У меня было противно на душе. И я ругал себя, ходя по улицам, пока на углу не увидел безногого дядьку. Тот сидел прямо на земле и пел песню «Раскинулось море широко». Когда я шел к рынку, голос у него был ещё сильный и чистый, а сейчас совсем охрип. Около певца толпились женщины, всхлипывали, когда он доходил до слов: «Напрасно старушка ждет сына домой». В фуражке было много рублей и мелочи, а он словно не замечал этого и все пел одну и ту же песню про море. То, что он плевать хотел на деньги, еще больше распаляло слушателей, и ему все время бросали монеты.

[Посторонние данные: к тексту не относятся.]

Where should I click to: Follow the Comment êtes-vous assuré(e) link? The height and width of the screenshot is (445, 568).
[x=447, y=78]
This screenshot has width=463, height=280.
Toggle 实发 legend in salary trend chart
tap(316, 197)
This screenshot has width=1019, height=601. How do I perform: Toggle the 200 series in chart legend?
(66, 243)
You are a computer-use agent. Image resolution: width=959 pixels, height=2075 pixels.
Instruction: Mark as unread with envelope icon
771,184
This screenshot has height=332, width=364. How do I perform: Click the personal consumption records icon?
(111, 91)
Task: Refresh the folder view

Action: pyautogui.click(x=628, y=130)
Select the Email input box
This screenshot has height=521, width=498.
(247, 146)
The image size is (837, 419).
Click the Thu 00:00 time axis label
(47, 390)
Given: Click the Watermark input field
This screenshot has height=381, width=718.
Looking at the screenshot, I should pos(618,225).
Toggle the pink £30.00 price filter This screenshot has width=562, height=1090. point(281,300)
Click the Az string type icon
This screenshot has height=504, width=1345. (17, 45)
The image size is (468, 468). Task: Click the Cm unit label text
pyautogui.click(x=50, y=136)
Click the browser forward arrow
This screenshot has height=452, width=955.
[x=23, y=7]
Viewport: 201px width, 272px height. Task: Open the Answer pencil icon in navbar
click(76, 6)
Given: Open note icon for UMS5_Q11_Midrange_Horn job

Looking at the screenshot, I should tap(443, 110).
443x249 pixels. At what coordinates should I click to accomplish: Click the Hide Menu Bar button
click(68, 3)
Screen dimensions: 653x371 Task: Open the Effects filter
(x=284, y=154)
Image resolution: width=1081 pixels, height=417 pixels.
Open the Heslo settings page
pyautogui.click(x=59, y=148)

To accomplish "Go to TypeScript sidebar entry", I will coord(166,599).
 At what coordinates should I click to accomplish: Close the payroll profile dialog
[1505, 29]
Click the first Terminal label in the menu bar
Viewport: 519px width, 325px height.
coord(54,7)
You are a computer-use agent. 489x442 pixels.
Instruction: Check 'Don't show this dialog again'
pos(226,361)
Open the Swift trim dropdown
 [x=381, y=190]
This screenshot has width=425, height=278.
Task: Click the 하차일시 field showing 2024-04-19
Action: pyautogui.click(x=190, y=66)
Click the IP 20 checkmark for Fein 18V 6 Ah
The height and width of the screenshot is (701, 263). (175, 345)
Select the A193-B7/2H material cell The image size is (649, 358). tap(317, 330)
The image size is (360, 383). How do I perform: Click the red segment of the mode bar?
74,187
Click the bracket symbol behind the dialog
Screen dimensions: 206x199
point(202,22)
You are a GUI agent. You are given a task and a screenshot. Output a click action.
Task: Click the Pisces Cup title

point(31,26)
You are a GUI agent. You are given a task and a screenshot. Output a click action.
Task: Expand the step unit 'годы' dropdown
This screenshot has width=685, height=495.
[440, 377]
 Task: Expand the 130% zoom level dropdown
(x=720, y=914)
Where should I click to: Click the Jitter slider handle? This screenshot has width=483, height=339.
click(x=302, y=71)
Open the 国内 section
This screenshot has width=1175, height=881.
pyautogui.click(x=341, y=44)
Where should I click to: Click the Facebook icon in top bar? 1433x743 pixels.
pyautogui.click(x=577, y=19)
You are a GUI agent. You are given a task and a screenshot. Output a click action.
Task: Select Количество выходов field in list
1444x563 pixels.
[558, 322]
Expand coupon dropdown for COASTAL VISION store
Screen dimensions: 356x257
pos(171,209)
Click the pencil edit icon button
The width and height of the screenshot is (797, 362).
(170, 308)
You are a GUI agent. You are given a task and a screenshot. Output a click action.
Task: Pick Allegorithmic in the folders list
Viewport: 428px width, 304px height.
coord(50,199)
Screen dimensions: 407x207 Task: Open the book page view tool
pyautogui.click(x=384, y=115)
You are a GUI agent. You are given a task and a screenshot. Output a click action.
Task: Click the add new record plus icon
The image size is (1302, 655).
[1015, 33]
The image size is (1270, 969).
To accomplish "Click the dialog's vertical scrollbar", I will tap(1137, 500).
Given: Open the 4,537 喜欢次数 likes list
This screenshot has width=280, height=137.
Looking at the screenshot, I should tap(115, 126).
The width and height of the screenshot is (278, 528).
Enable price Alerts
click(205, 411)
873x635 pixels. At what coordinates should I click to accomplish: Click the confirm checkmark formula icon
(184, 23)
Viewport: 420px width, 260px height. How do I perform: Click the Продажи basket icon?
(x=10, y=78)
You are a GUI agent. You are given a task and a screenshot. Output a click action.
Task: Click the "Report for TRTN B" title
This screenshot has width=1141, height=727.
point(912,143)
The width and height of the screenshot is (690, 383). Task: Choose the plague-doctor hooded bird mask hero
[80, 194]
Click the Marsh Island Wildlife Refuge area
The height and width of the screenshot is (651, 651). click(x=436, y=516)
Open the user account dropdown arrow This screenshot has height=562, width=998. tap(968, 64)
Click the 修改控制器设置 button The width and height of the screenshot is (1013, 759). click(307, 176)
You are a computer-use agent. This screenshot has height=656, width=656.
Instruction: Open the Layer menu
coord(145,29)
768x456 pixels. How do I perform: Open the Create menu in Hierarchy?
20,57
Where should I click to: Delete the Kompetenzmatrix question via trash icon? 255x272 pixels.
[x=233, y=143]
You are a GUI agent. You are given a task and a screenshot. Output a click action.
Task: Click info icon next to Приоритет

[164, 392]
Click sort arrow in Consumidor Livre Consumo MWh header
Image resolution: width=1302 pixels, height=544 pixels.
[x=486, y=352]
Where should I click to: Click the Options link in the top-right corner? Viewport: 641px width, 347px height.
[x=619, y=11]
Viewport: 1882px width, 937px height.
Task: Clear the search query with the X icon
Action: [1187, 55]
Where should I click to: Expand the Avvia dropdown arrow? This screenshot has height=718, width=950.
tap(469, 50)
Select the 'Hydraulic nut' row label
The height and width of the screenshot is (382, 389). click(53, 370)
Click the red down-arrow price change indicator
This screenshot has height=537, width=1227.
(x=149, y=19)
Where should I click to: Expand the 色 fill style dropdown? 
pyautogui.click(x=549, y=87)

Тут мне и пришло в голову, что я тоже могу так петь. Я буду петь в поездах, у меня появится много денег. До войны я учился играть на домбре. Я возьму домбру, буду наигрывать и петь. Поеду в красноармейских эшелонах и так доберусь до фронта. А там меня пошлют в немецкий тыл. И в тылу у фашистов я тоже стану петь и играть, но уже понарошке, чтобы узнавать сведения, которые нужны нашему командованию. Это даже лучше, чем поступать на завод. А главное, завтра я уже поеду в эшелоне.
Когда кончится война, вернусь домой. У меня будет медаль или даже орден, и никто меня не заругает за то, что я бросил учебу. Даже математик пожмет руку и скажет:
– А я не думал, что ты такой смелый.
Дома я ушел на террасу и, взяв домбру, стал разучивать «Раскинулось море широко». Распелся и разыгрался так, что даже самому стало нравиться. Сейчас бы для проверки сходить к госпиталю и спеть там. Но тогда потребуется отдать Фиме деньги. Он обязательно спросит, принес ли два червонца.
«А-а, семь бед – один ответ, – решил я. – Все равно сегодня вечером уеду на фронт. Мама не будет меня ругать, если я возьму баночку варенья, которую приберегает она для папы». Я достал из сундука из-под белья черничное варенье и сунул банку в карман. Пусть этот картежник подавится, но зато я верну ремень и расплачусь за кепку.
Фима сидел в яме, привычно тасуя карты. Он небрежно подкинул банку, и она исчезла у него под рубахой.
– Квиты, – коротко сказал он.
– А ремень?
– Какой ремень?
– Мой.
– А-а, тот ремень! Ты знаешь, я его проиграл. Пришел тут один шулер. Обчистил меня. Ну, ты же знаешь, не всегда везет.
– Верните мне тогда варенье, – сказал я. Я ведь собирался на фронт и должен быть решительным. Кроме того, ремень – папин подарок.
– Ну ты и ушлый, я вижу, – сказал Фима. – Так ведь не делается. Я поверил тебе в долг, а ты совсем меня обобрать хочешь. За кепочку это.
Издевался Фима надо мной или правду говорил, я не понял. И ремень-то он, наверное, не проиграл. А такой был отличный ремень. Все мне завидовали. Пряжку я каждое утро драил наждачной бумагой.
Когда раненых собралось побольше, я сел и потренькал на домбре. Хотел сыграть «Раскинулось море широко», но почему-то получалось у меня куда хуже, чем дома. А петь я совсем не смог. Видно, расстроился из-за этого Фимы.
– Что-то ты изрядно подвираешь, братец, – сказал Сергей Антоныч. Он взял домбру. Чувствовалось, что инструмент попал в умелые руки. Быстренько настроил домбру и стал наигрывать. Да еще как!